→ Exercise goal: Your answer must be an exact copy of the records, with no pictures included.

=== Given information ===

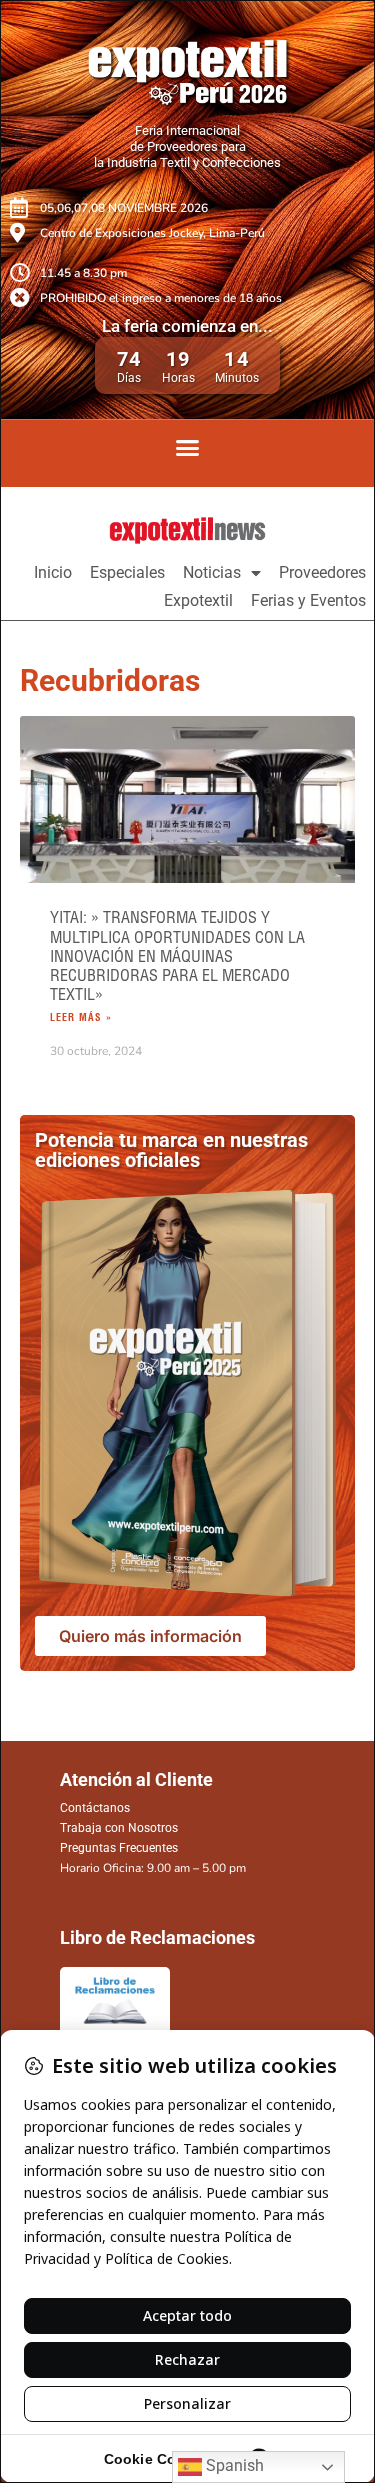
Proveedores (322, 572)
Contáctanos (95, 1808)
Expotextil (198, 600)
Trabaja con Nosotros (119, 1828)
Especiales (127, 572)
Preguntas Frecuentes (119, 1848)
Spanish (233, 2465)
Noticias (212, 572)
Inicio (53, 572)
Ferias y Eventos (308, 600)
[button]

===

→ Answer box:
Proveedores (322, 572)
Contáctanos (95, 1808)
Expotextil (198, 600)
Trabaja con Nosotros (119, 1828)
Especiales (127, 572)
Preguntas Frecuentes (119, 1848)
Spanish (233, 2465)
Noticias (212, 572)
Inicio (53, 572)
Ferias y Eventos (308, 600)
[button]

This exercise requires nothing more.